Panamá asegura que la iniciativa de la italiana queda fuera del marco de lo que se establece en el contrato
Salini Impregilo, el grupo constructor italiano socio de Sacyr en las obras del Canal de Panamá, ha planteado dos nuevas alternativas para solucionar el conflicto abierto con la autoridad gestora de la infraestructura, que pasan por una aportación de fondos al proyecto de 500 o de 1.000 millones de dólares (de 367 o 735 millones de euros).
Estos importes difieren del anticipo de 100 millones dólares (unos 73 millones de euros) que propone aportar la Autoridad del Canal de Panamá (ACP) y del de 400 millones de dólares (unos 293 millones de euros) solicitado por el conjunto del consorcio adjudicatario del proyecto.
Pietro Salini, el consejero delegado de Salini Impregilo, grupo resultante de la reciente fusión de las dos firmas italianas, ha sido encargado de plantear dos nuevas alternativas para solventar el conflicto, una de corto plazo y otra de más largo plazo.
A través de un comunicado, Salini detalla que la primera alternativa pasa por que recibir un importe de liquidación de 1.000 millones de dólares para completar todos los trabajos que restan de la ampliación.
La segunda alternativa consistiría en recibir de la Autoridad del canal un anticipo de 500 millones de dólares para poder continuar con los trabajos en tanto se resuelven las reclamaciones que el consorcio ha presentado por los sobrecostes que estima presenta el proyecto, cifradas en 1.200 millones de euros.
El primer ejecutivo del grupo italiano asegura que las dos alternativas garantizarán la conclusión de las obras de ampliación del Canal en el 2015, si bien Salini manifiesta su disposición a elevar el conflicto a la Dispute Adjudication Board (a junta de resolución de disputas en adjudicaciones) de Miami, en caso de que se rechacen las propuestas de solución.
RECHAZO DE LA AUTORIDAD DEL CANAL.
No obstante, la Autoridad del Canal de Panamá se apresuró a asegurar que no podía entrar a negociar sobre las alternativas planteadas por Salini Impregilo.
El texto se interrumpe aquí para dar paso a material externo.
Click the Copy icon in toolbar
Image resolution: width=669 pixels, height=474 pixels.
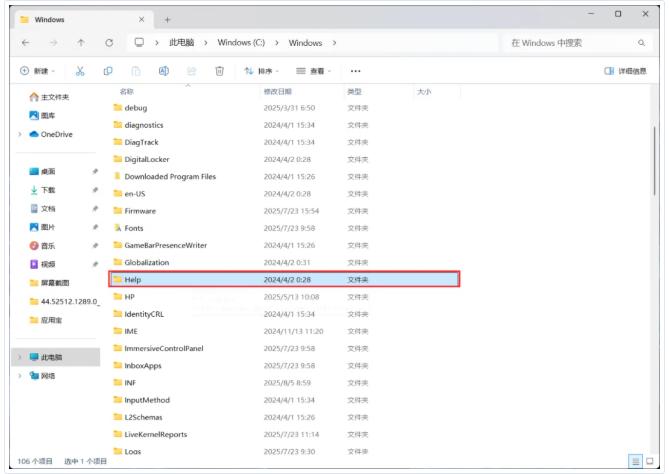point(109,70)
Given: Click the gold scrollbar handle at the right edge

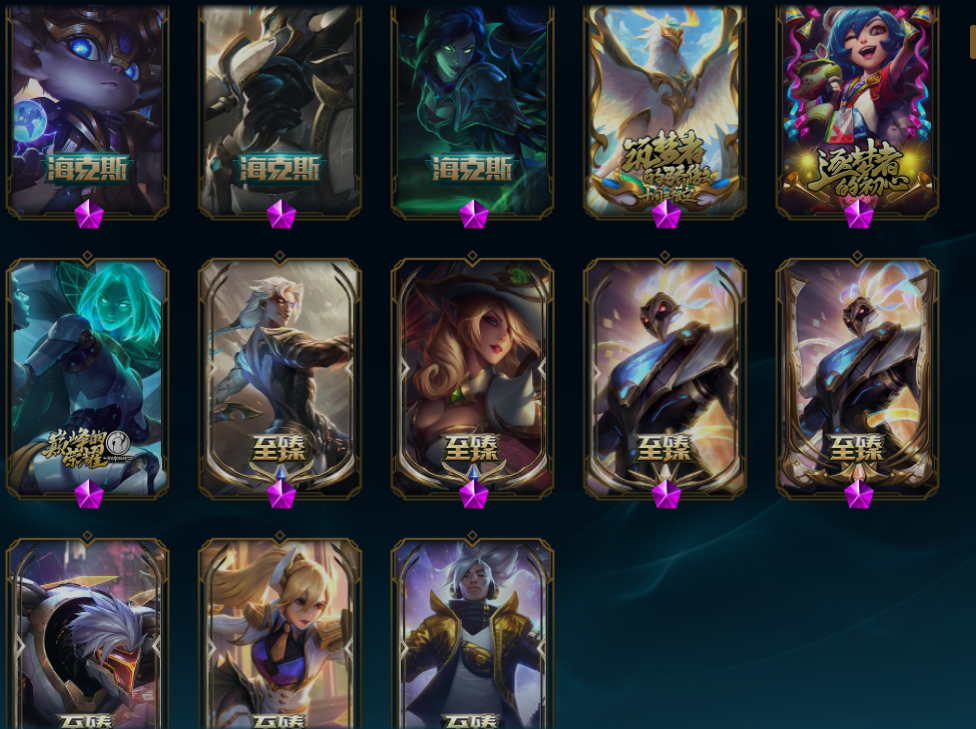Looking at the screenshot, I should point(973,41).
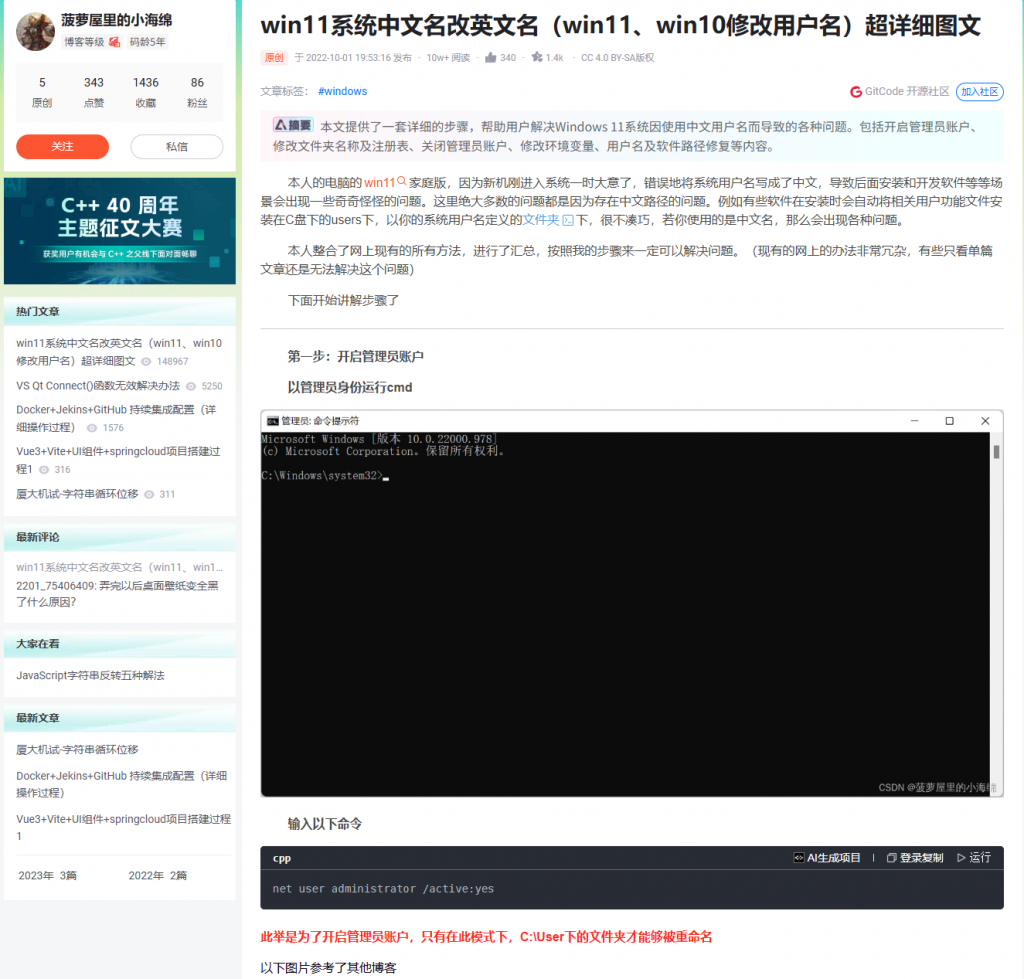Click the C++ 40周年 contest banner
The width and height of the screenshot is (1024, 979).
tap(120, 231)
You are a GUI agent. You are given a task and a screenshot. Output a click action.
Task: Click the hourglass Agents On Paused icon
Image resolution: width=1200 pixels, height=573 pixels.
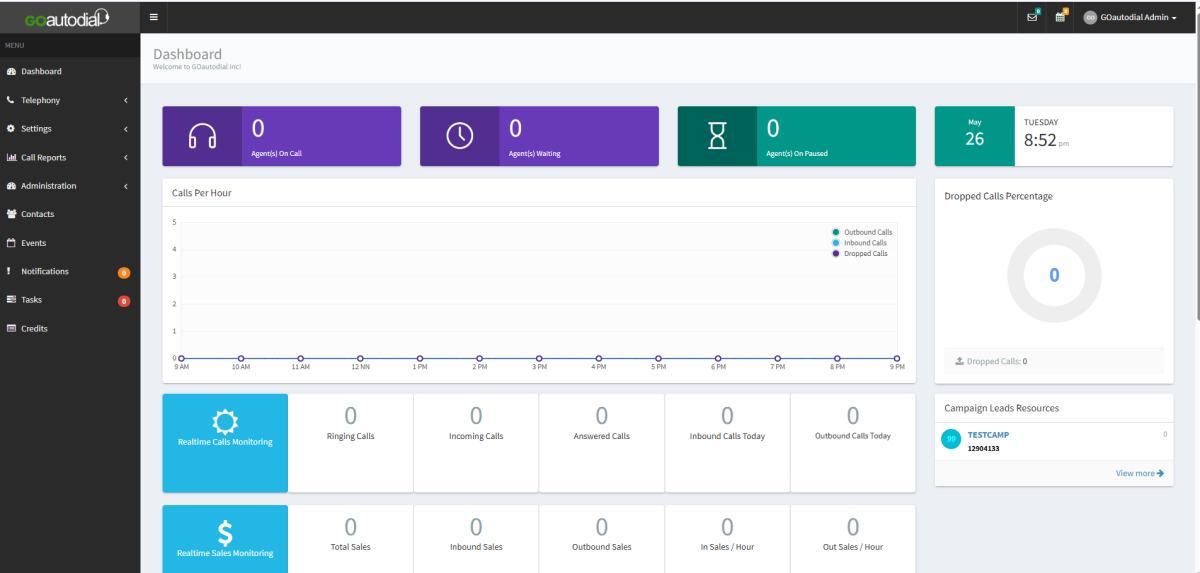(x=717, y=136)
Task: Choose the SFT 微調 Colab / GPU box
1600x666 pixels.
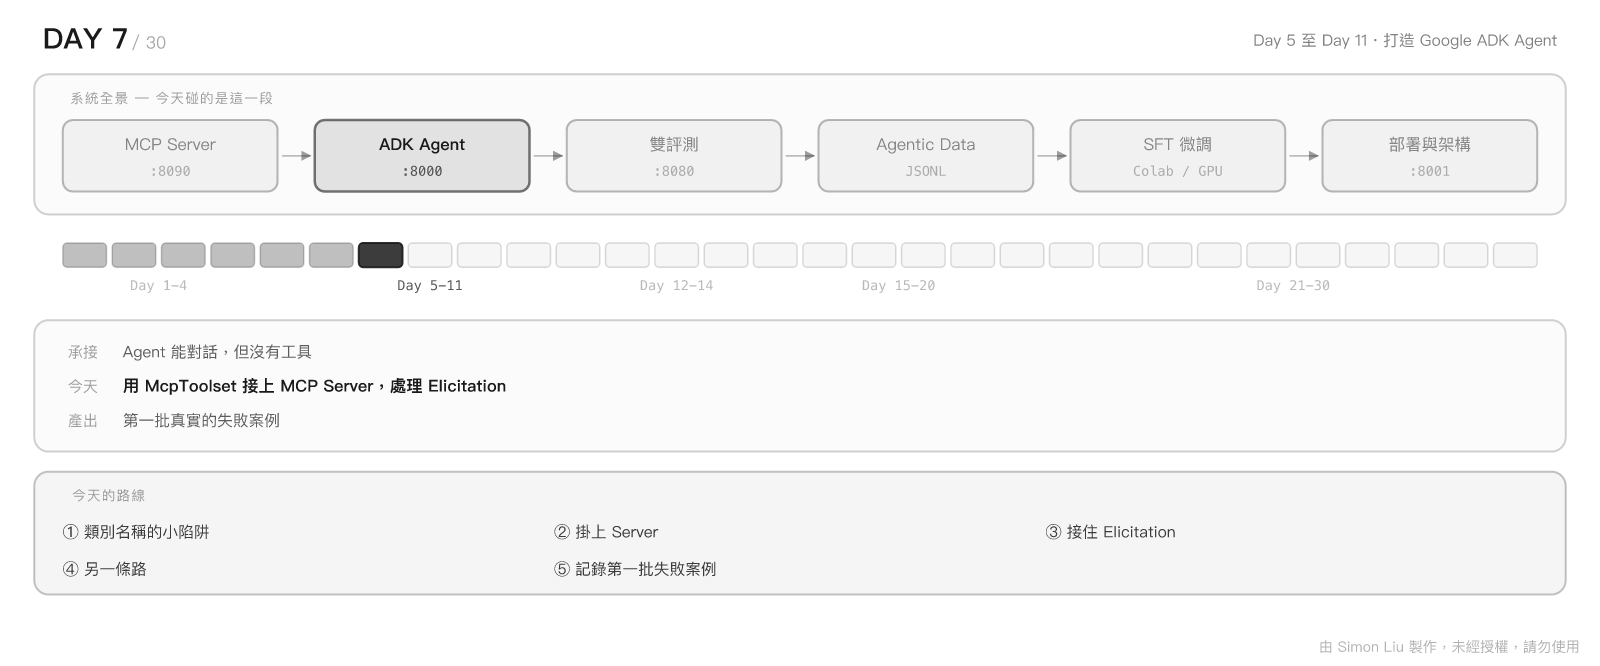Action: [1178, 156]
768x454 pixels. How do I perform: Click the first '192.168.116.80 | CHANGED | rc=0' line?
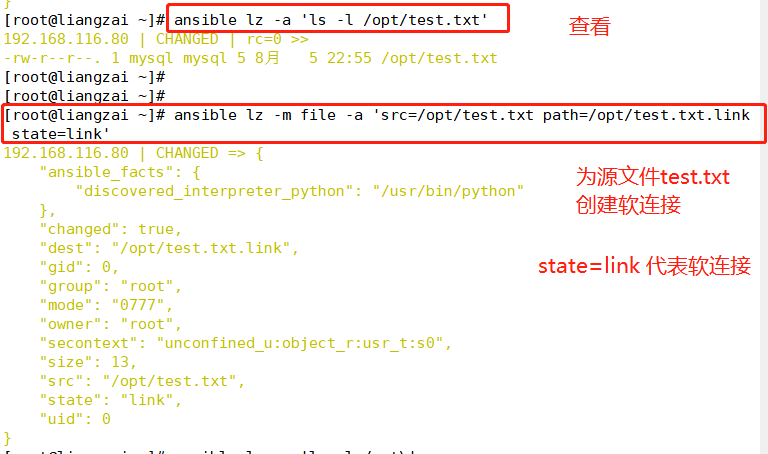click(x=156, y=39)
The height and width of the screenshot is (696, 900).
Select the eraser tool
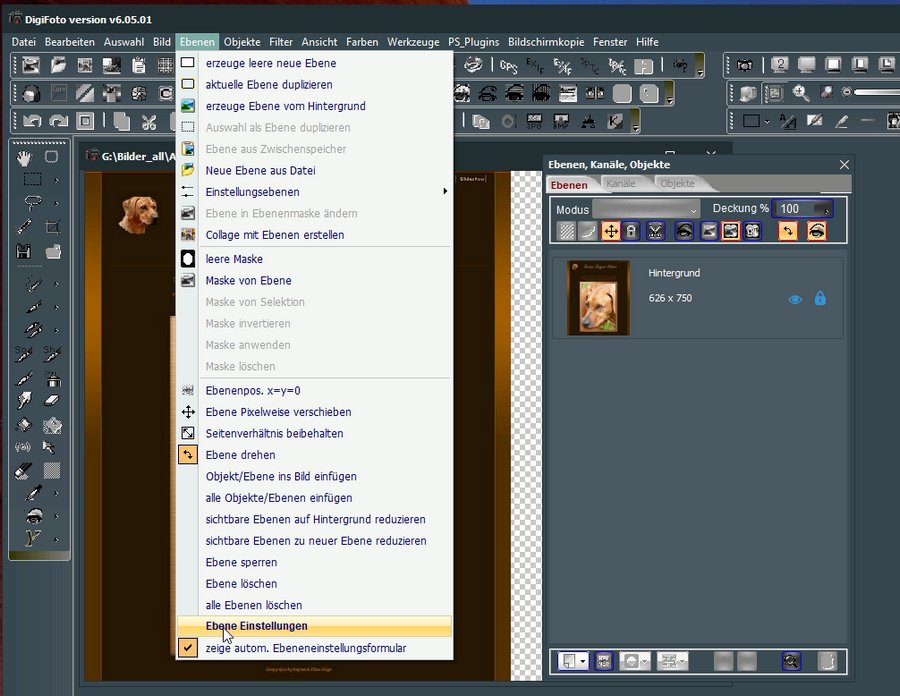pos(52,400)
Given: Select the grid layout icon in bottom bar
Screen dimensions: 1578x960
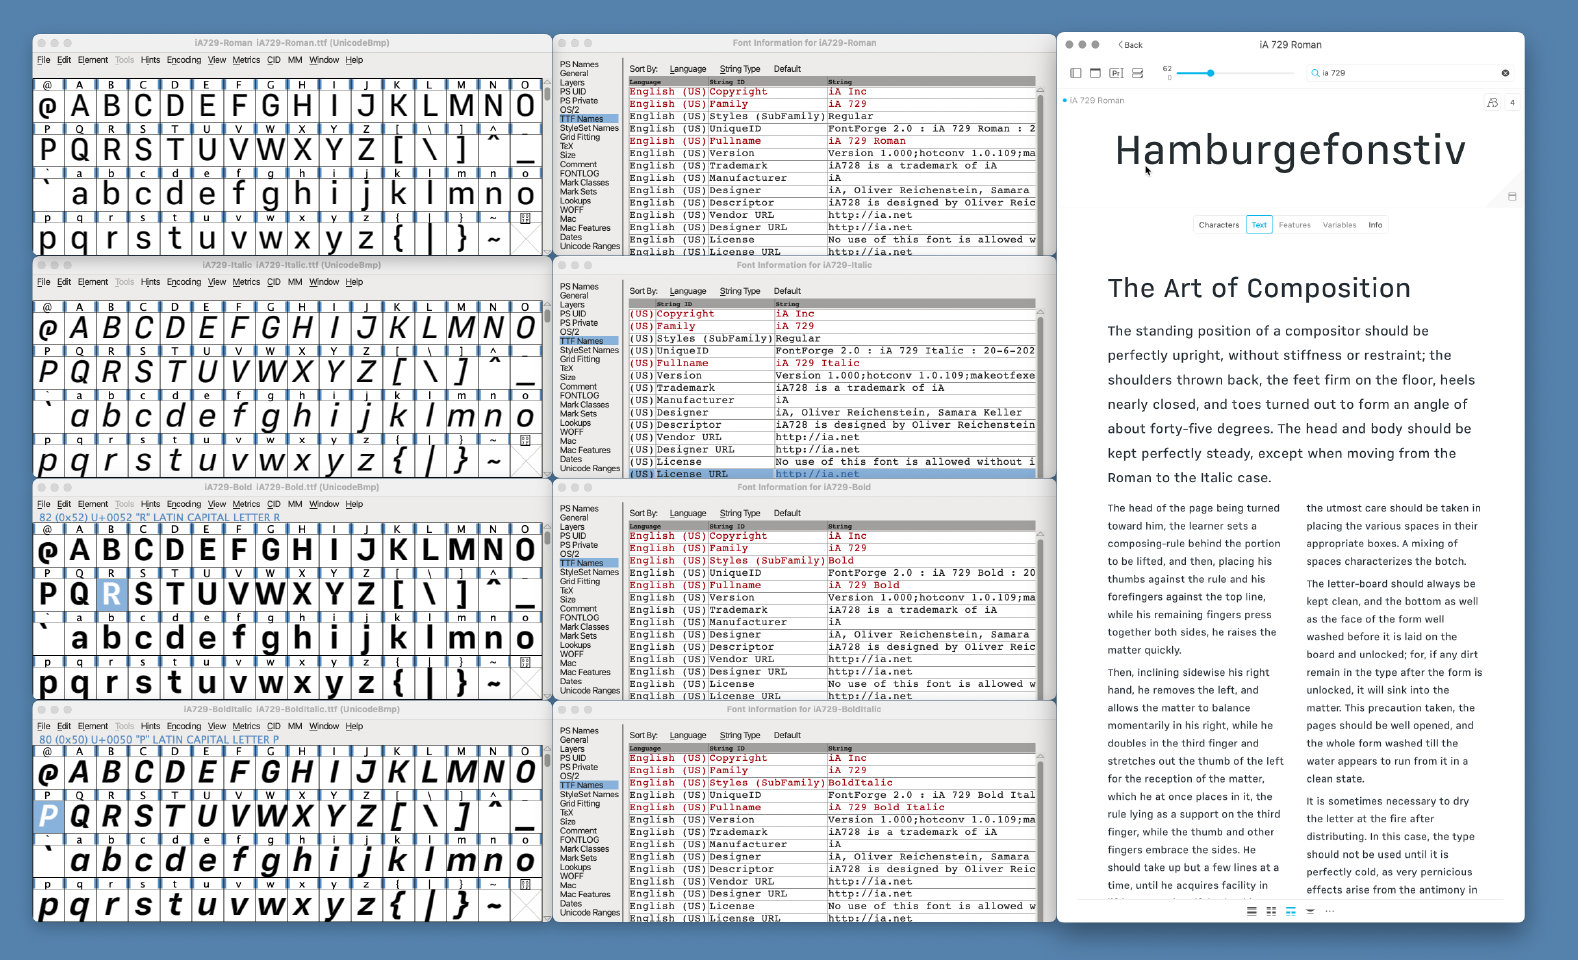Looking at the screenshot, I should coord(1271,911).
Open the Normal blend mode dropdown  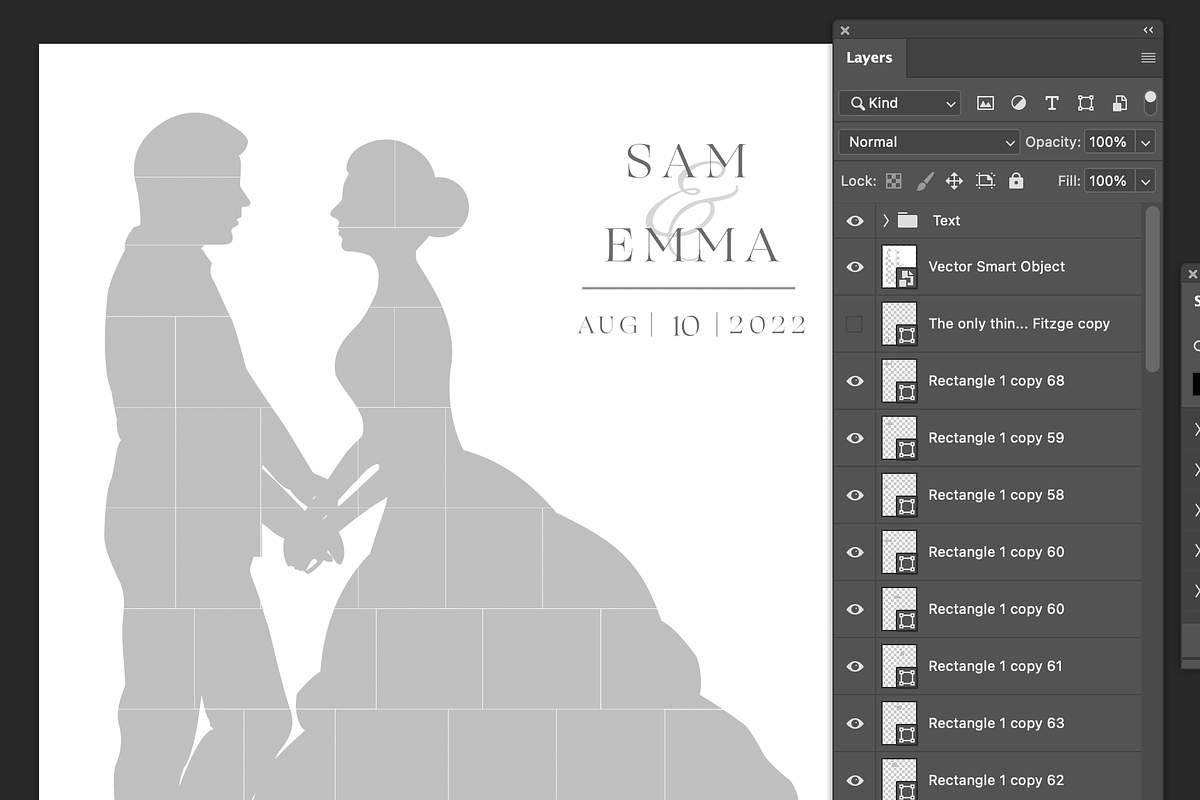point(928,142)
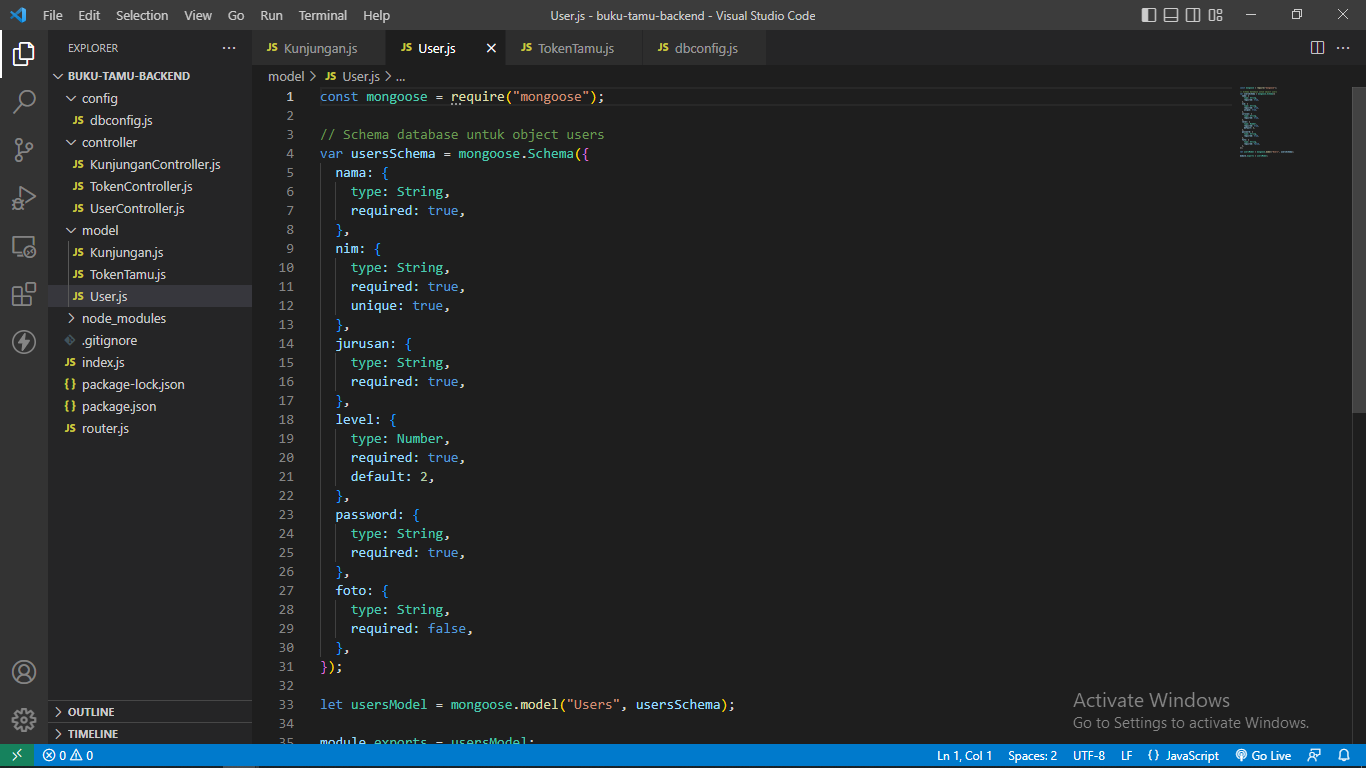Toggle the bottom panel layout button
The image size is (1366, 768).
click(x=1171, y=15)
Según el gestor del canal, están fuera de los términos que establece el contrato de las obras de ampliación.
Impregilo, actualmente fusionada con Salini, es uno de los constructores que completan el consorcio Grupo Unidos por el Canal, liderado por Sacyr y que en julio de 2009 se adjudicó la construcción del tercer juego de esclusas del Canal por 2.300 millones de euros. Los otros dos socios del consorcio son la belga Jan de Nul y la panameña Cusa.
El grupo denunció públicamente el pasado 1 de enero que el proyecto "se está viendo afectado por problemas financieros" por los sobrecostes que acumula, y advertía de la paralización de los trabajos el próximo 20 de enero en caso de que no se restaure el equilibrio económico de la obra.